White House acting chief of staff Mick Mulvaney said Sunday that Russia definitely tried to interfere in the 2016 election.
"Yes, Russia did attempt to interfere in our election. There is no question," Mulvaney said on NBC, before adding: "Let's not lose sight of the fact that it was the previous administration that let that happen.
"Mulvaney was pressed by "Meet the Press" host Chuck Todd on whether President Donald Trump accepts that Russia interfered in the 2016 election, "in order to help him win," after Trump last week offered conflicting signals on the issue in response to special counsel Robert Mueller's report. Critics of Trump have suggested that due to his defensiveness over the Mueller investigation, Trump has not taken Russia’s past behavior or its ongoing threat seriously.

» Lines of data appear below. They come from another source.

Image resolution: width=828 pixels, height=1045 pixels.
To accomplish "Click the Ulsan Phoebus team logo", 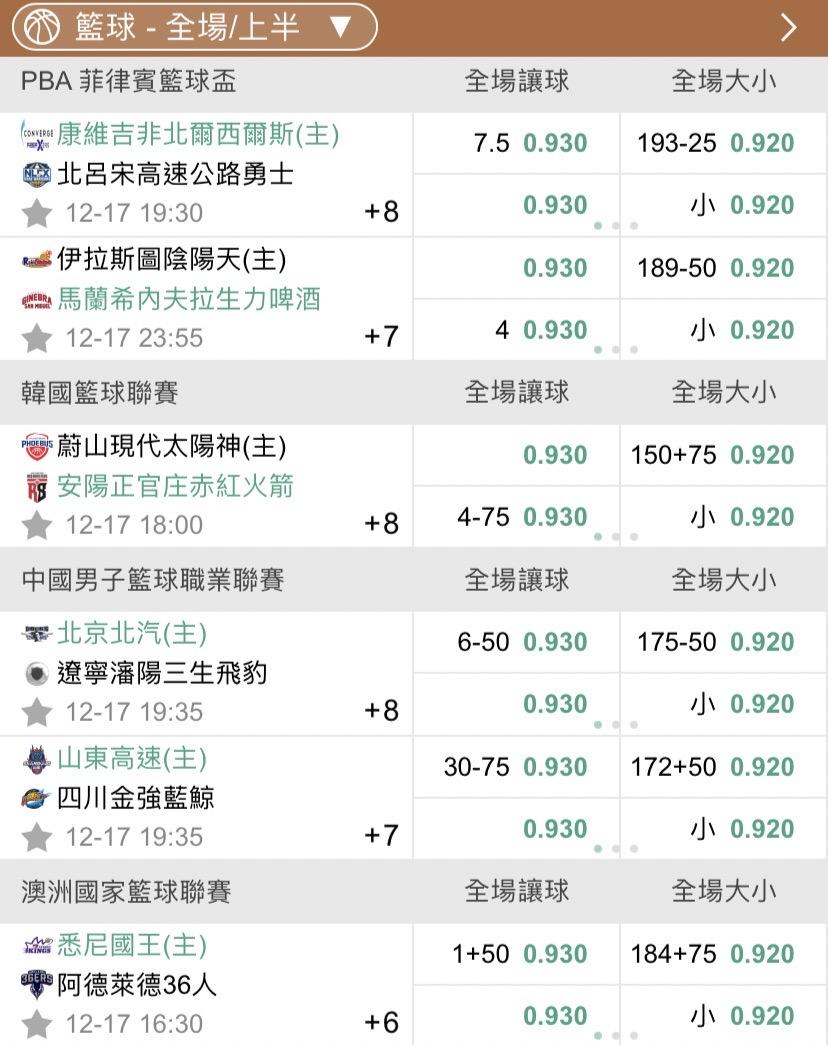I will [37, 447].
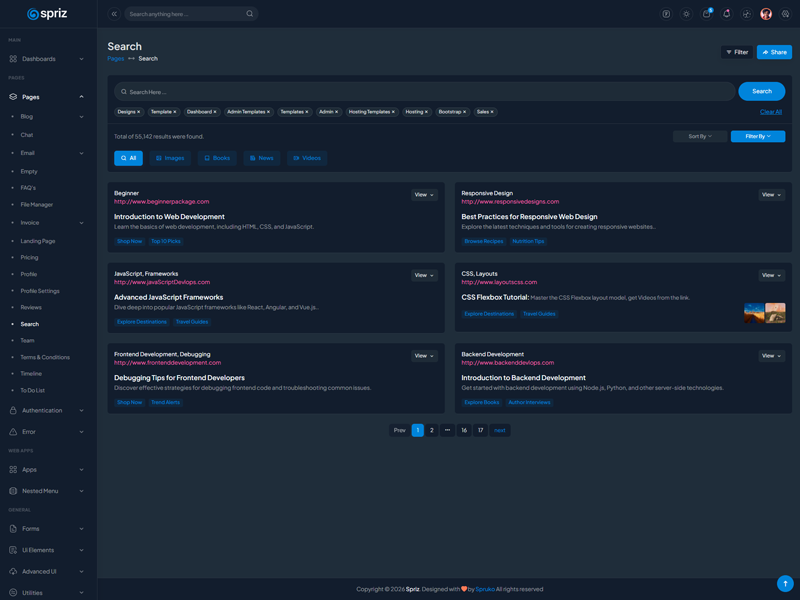Click the user profile avatar
The height and width of the screenshot is (600, 800).
pyautogui.click(x=766, y=14)
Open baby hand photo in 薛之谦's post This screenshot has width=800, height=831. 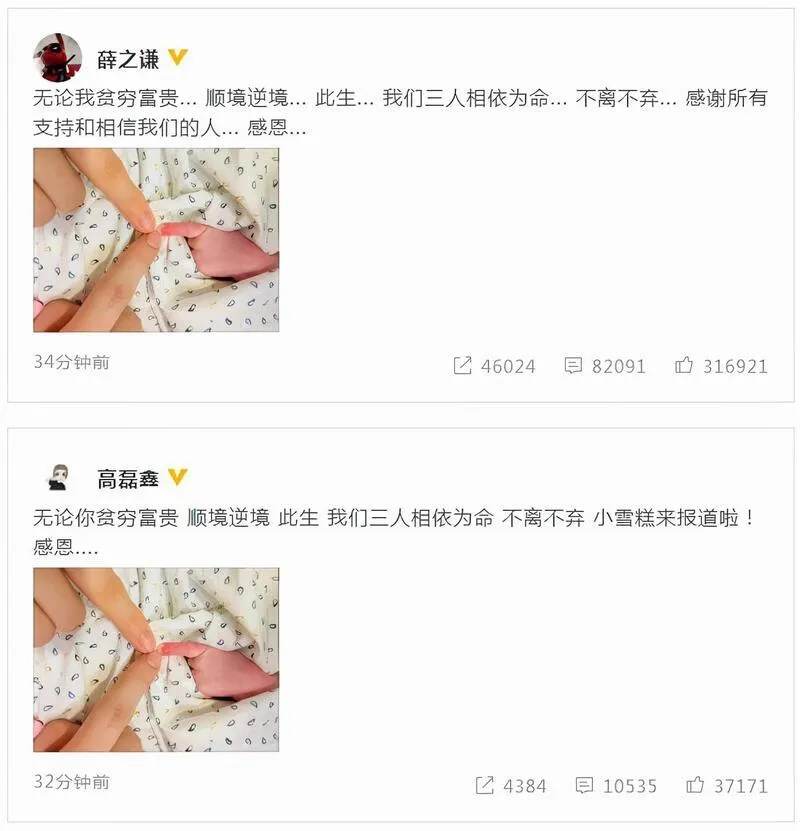tap(156, 240)
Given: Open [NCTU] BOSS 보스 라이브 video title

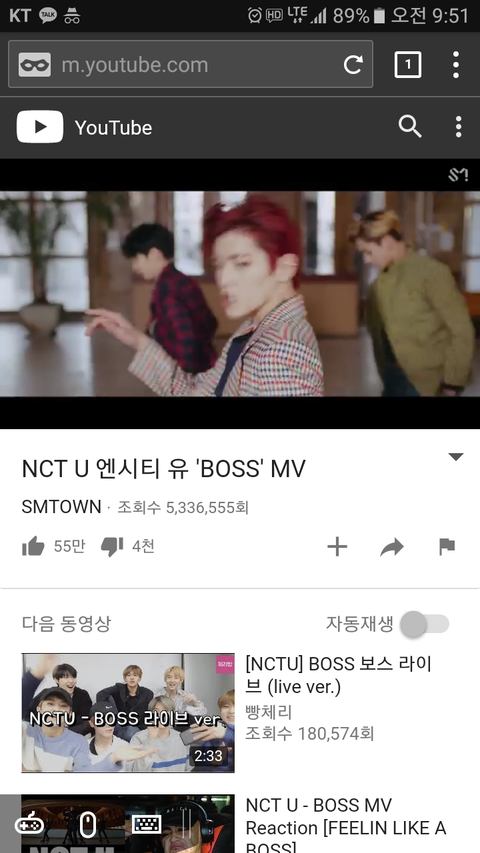Looking at the screenshot, I should 339,675.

"Russia, Russia, Russia! That’s all you heard at the beginning of this Witch Hunt Hoax...And now Russia has disappeared because I had nothing to do with Russia helping me to get elected," Trump
He later told reporters Russia did not help him get elected. "You know who got me elected? I got me elected. Russia didn't help me at all. Russia, if anything, helped the other side," he said.
In his report, Mueller outlined a sweeping effort by Russian actors to meddle in the 2016 election, but ultimately determined "that there was insufficient evidence to charge a broader conspiracy" between the two sides.
On Sunday, Mulvaney said the "bottom line" was "that it didn't make any difference," and said the Trump administration has been working for two years to fend off further foreign interference in elections.
"It's stuff that doesn't percolate up to the level of national attention," he said. "But our Department of Justice, our DHS, have been working with states and local governments to make sure that no foreign government, Russia or anybody, has the ability to do, what in 2020, what they did in 2016."